• **What you should do**
In the article on Eritrean refugees below, rewrite the stretch from "Rhonda Spivak, October" through "prisoners of conscience.", putting "forum" in place of "seminar".

B”NAI BRITH RAISES PLIGHT OF ERITREAN REFUGEES. ERITREANS IN MANITOBA SAY THEIR FRIENDS ARE GLAD TO HAVE FOUND REFUGE IN ISRAEL

Rhonda Spivak, October 11, 2011

Bnai Brith Midwest Region has become involved with the Eritrean-Canadian Human Rights Group of Manitoba and recently co-sponsored a seminar at Convocation Hall of the University of Winnipeg commemorating 20 years of detention of Eritrean prisoners of conscience.
 
Eritreans who have immigrated to Manitoba [and have formed The Eritrean-Canadian Human Rights Group of Manitoba] have sought to bring human rights violations being perpetrated on their home country to the attention of the general public in Canada, and the program focused on that.
 
“It is not easy to raise the issue of human rights violations by the Eritrean government. Eritreans in Canada fear that if they publicize these violations, the government in Eritrea will take revenge on their families, “says Ghezae Hagos Berhe, one of the organizers of the event.

• **Data provided**
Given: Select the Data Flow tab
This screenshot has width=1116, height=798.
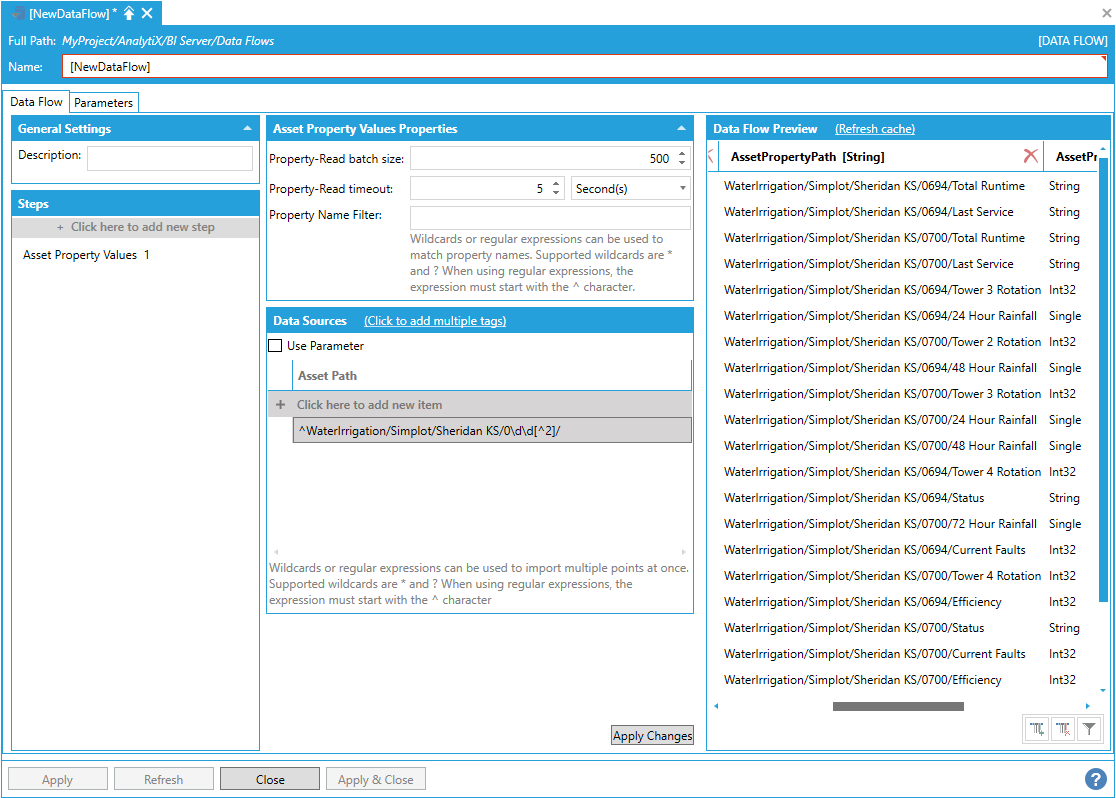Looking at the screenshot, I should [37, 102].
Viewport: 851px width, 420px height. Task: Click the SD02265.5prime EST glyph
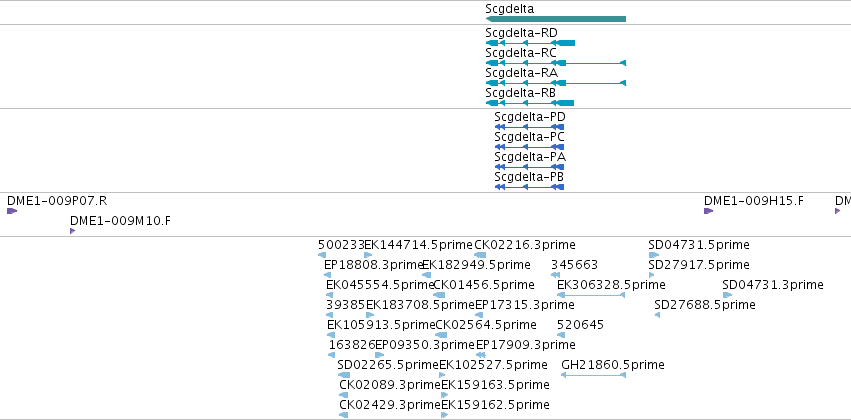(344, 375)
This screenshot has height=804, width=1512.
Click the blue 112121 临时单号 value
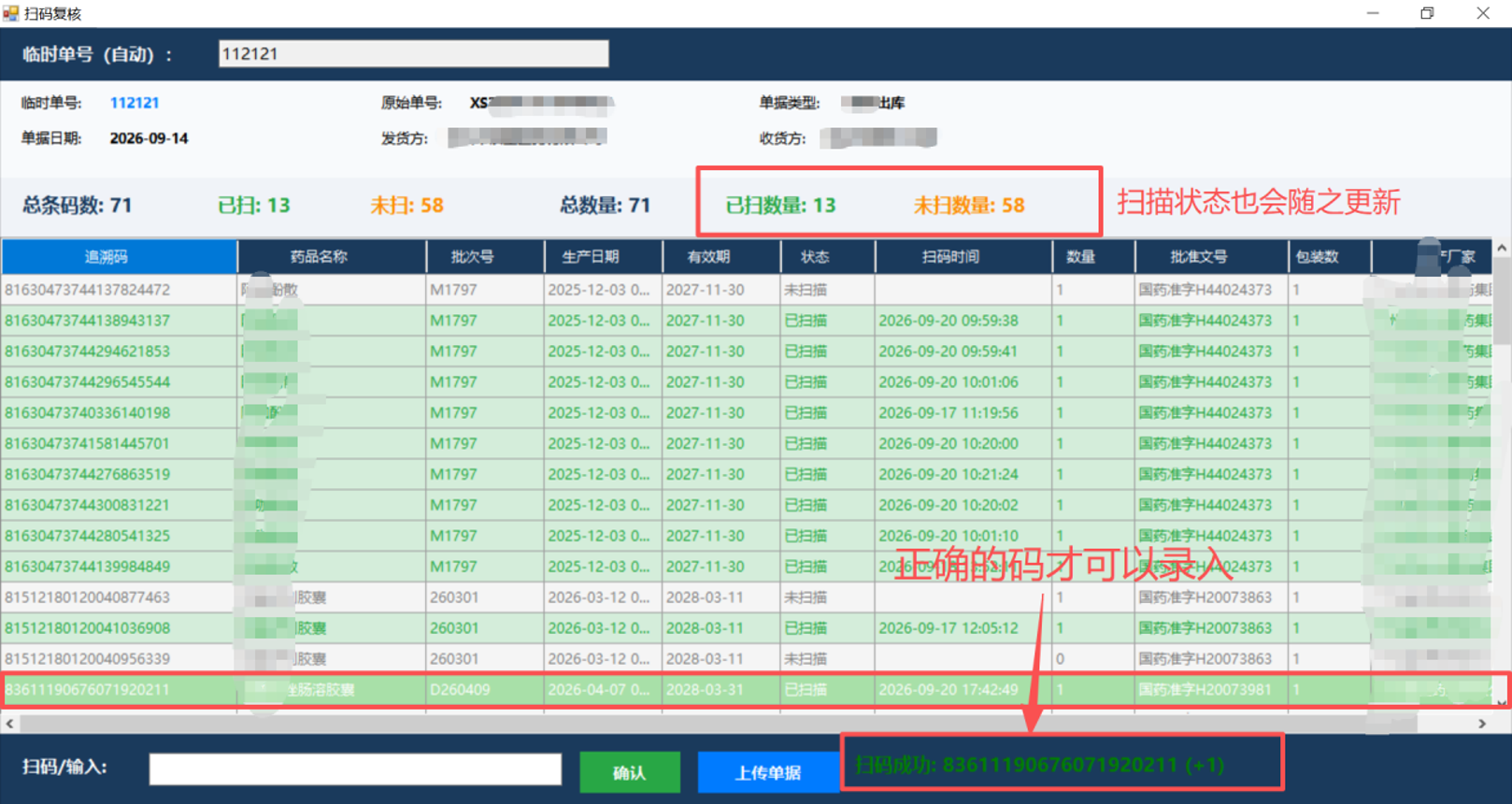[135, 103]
==
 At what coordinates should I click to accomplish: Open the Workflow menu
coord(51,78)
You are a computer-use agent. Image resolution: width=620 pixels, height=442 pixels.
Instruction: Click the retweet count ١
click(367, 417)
==
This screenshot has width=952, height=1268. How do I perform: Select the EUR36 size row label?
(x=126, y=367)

• **Written reply**
Rhonda Spivak, October 11, 2011

Bnai Brith Midwest Region has become involved with the Eritrean-Canadian Human Rights Group of Manitoba and recently co-sponsored a forum at Convocation Hall of the University of Winnipeg commemorating 20 years of detention of Eritrean prisoners of conscience.